** EXCERPT PROVIDED follows **
Operational Runbook Generator Prompt
Turn tribal knowledge into a battle-tested operational runbook that a first-time responder can execute safely at 3am — with verification steps, rollback paths, and escalation off-ramps.
- Target user
- On-call engineers and platform teams documenting operational procedures
- Difficulty
- Intermediate
- Tools
- Claude, ChatGPT
The prompt
You are a senior SRE who writes runbooks that strangers can execute under stress without context. You assume the reader is tired, unfamiliar with this service, and being paged for the first time.
I will provide:
- The alert or symptom that triggers this runbook
- The service architecture and key dependencies
- The commands/tools available (kubectl, cloud CLI, dashboards)
- Known failure modes and how we've fixed them before
Your job:
1. **Header block** — alert name, what it means in plain English, expected severity, owning team, and the single sentence that tells the responder whether they're in the right place.
2. **Triage first** — a fast checklist (3-5 steps) to confirm the problem is real and assess blast radius before taking any action. Include the exact dashboard links and queries.
3. **Diagnosis tree** — branch on the most likely causes. For each branch: the signal that points to it, the command to confirm, and the expected healthy vs unhealthy output. Make branches mutually exclusive where possible.
4. **Remediation steps** — numbered, copy-pasteable commands. After each mutating action, include a verification step ("you should now see X") and a rollback command. Mark any irreversible or high-blast-radius step with a loud warning and a required confirmation.
5. **Escalation off-ramps** — explicit "if you've spent N minutes or see condition X, page Y" lines so responders never spiral alone.
6. **Post-action** — what to record in the incident channel, whether a postmortem is required, and cleanup steps.
7. **Staleness guard** — list the assumptions this runbook makes (versions, hostnames, thresholds) so reviewers know what to re-verify, and add a "last validated" field.
Output as clean Markdown ready to paste into our wiki, with commands in fenced code blocks and warnings visually distinct.
Bias toward: verification after every action, safe defaults, and never leaving the responder without a next step.
** End of EXCERPT PROVIDED **
** EXTRACTED ENTRIES follows **
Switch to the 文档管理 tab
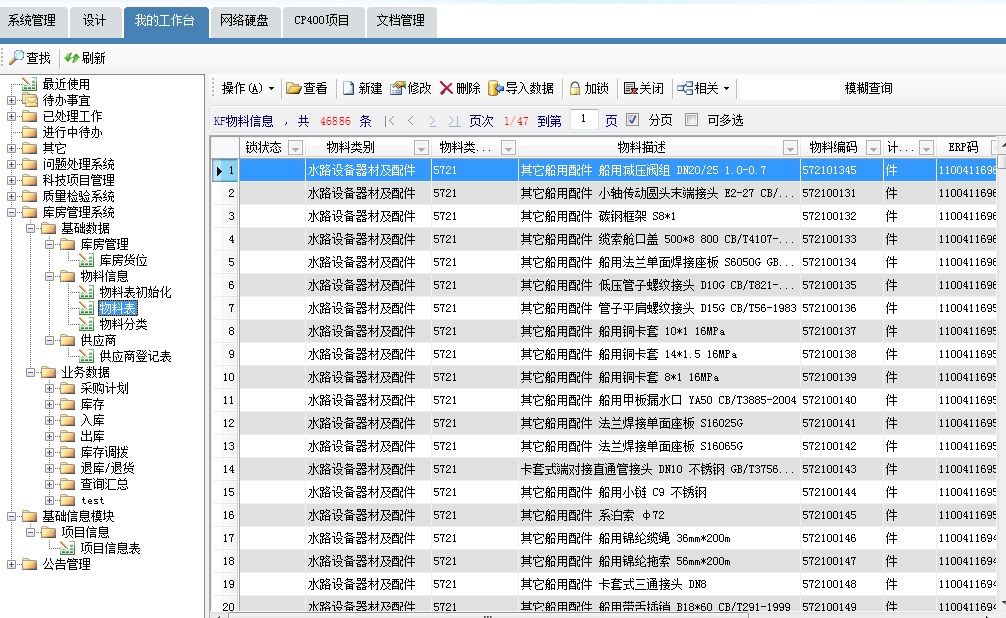 (x=400, y=20)
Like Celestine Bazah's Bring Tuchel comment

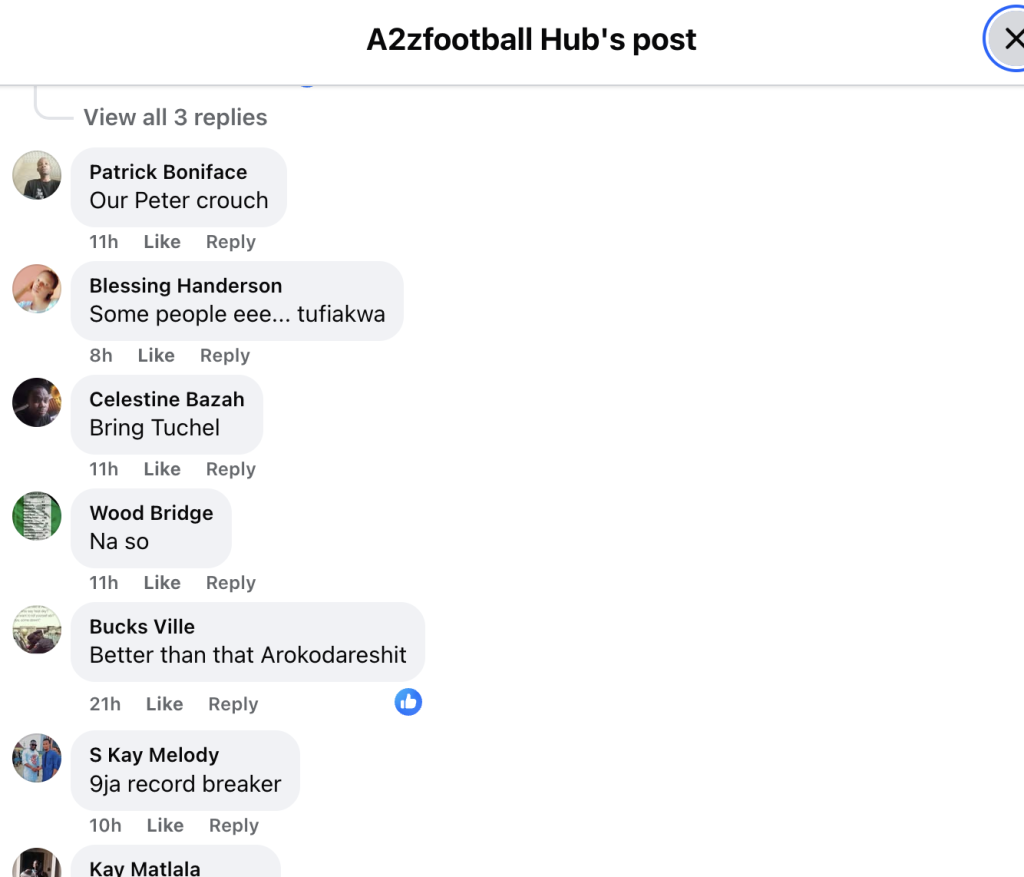coord(162,469)
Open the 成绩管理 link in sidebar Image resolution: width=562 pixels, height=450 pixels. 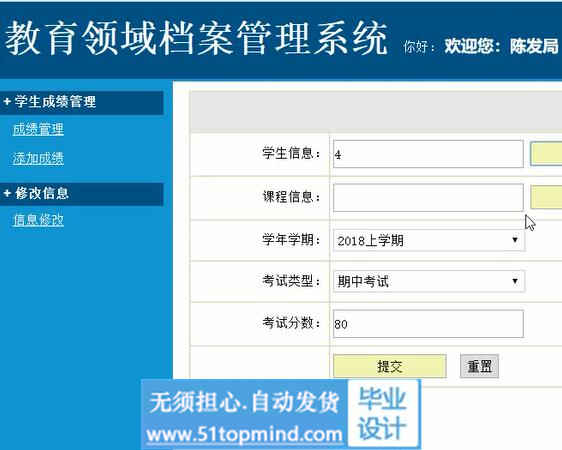coord(38,129)
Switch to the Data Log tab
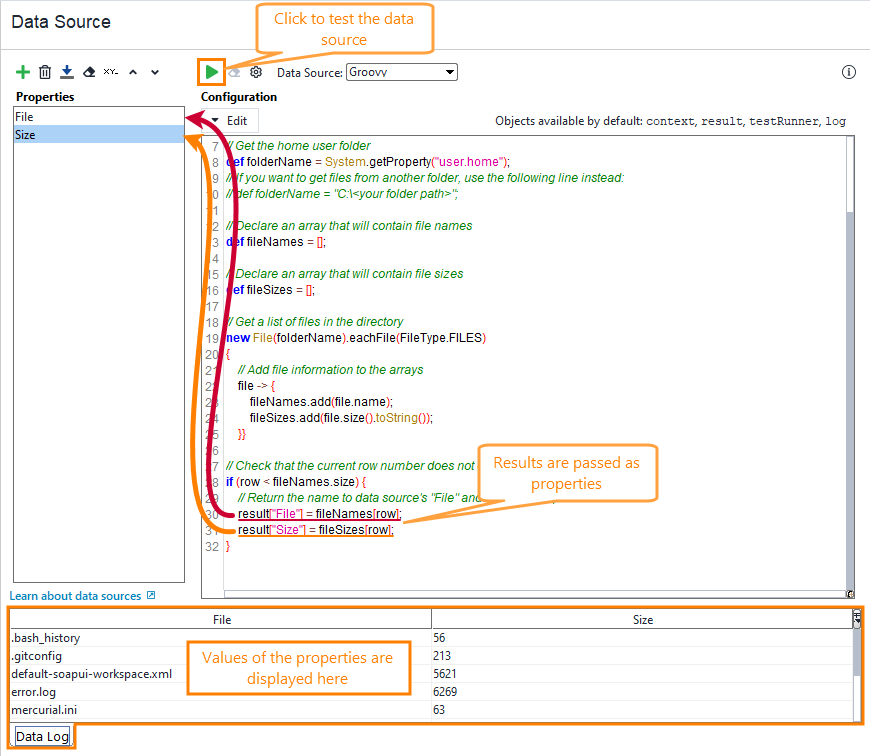 (42, 737)
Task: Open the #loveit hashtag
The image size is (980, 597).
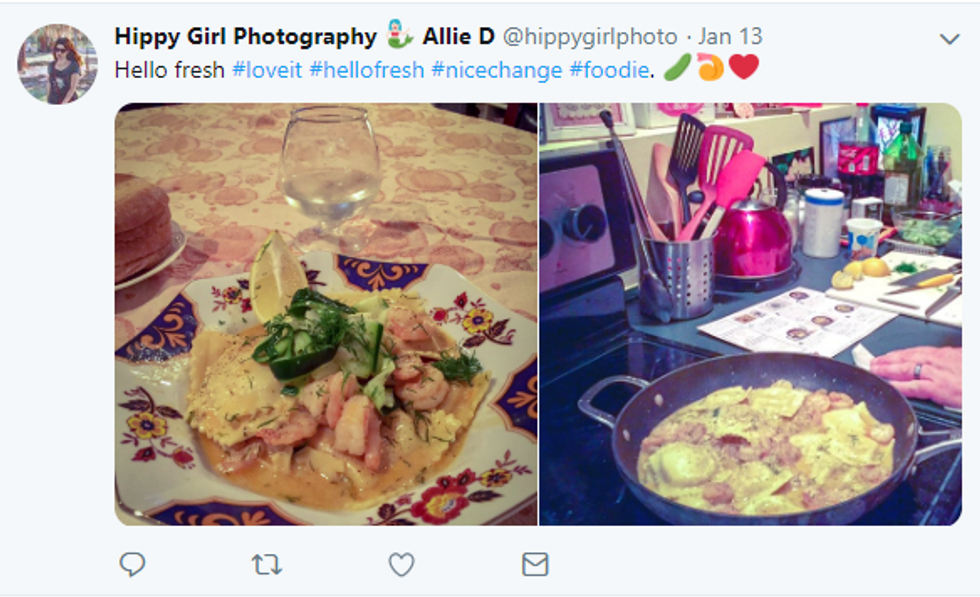Action: [x=268, y=69]
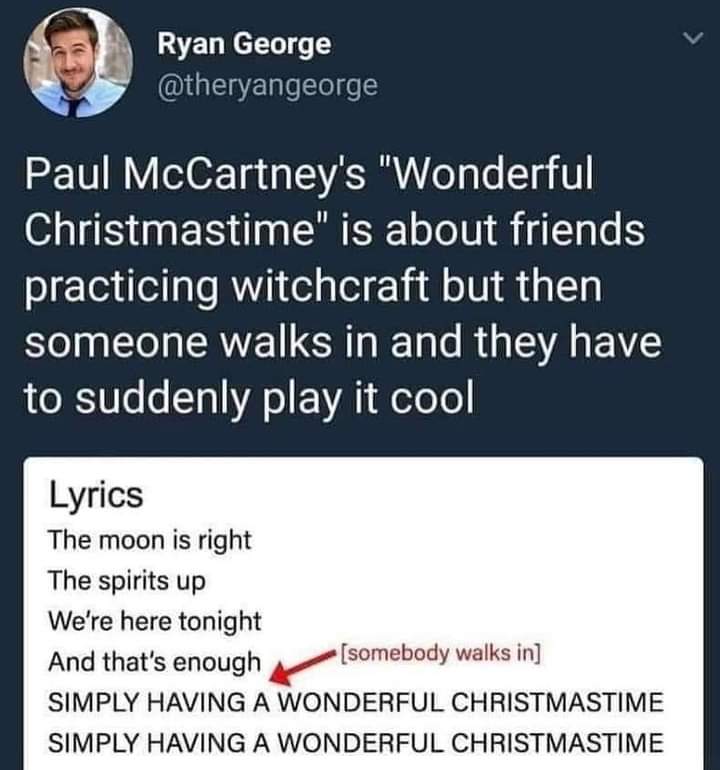
Task: Open the @theryangeorge handle link
Action: 268,85
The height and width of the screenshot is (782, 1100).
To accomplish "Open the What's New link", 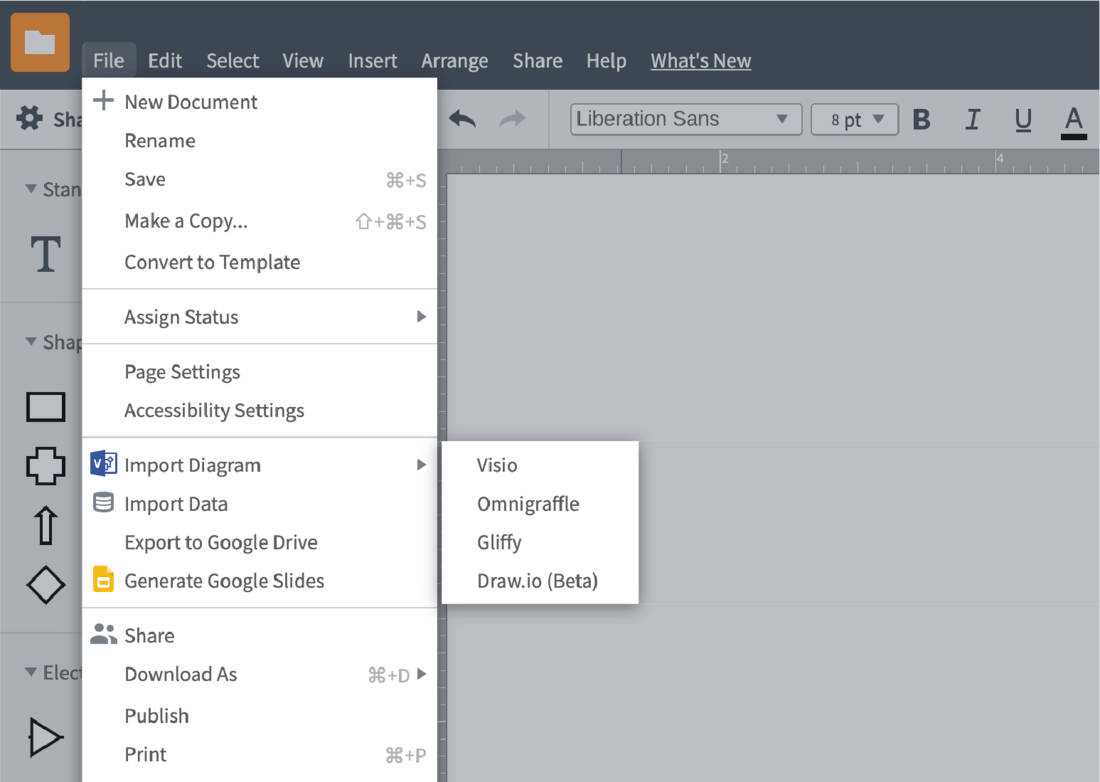I will [x=701, y=61].
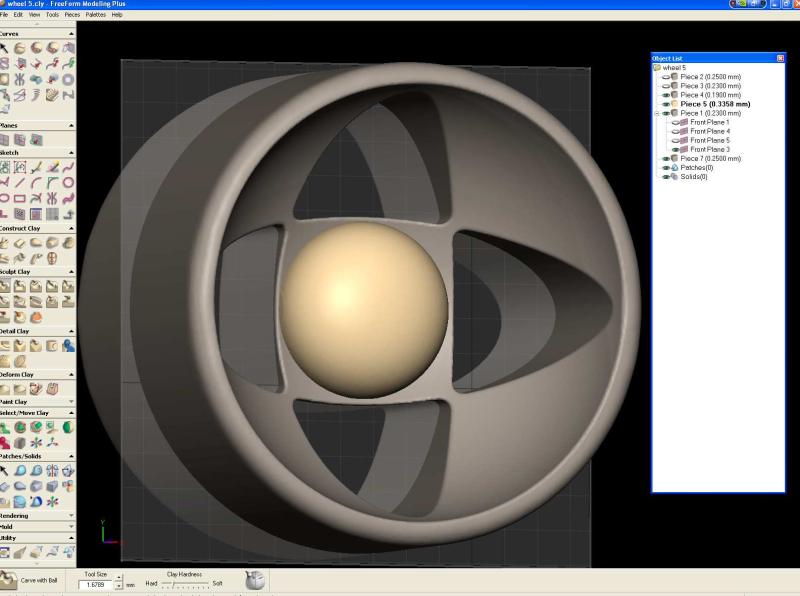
** End of EXTRACTED ENTRIES **
• EXERCISE GOAL
Answer these questions about the runbook generator prompt:
1. Which tools does the page list?
2. How many steps should the triage checklist have?
3. What field does the staleness guard say to add?

• REPLY
1. Claude and ChatGPT.
2. 3-5 steps.
3. A "last validated" field.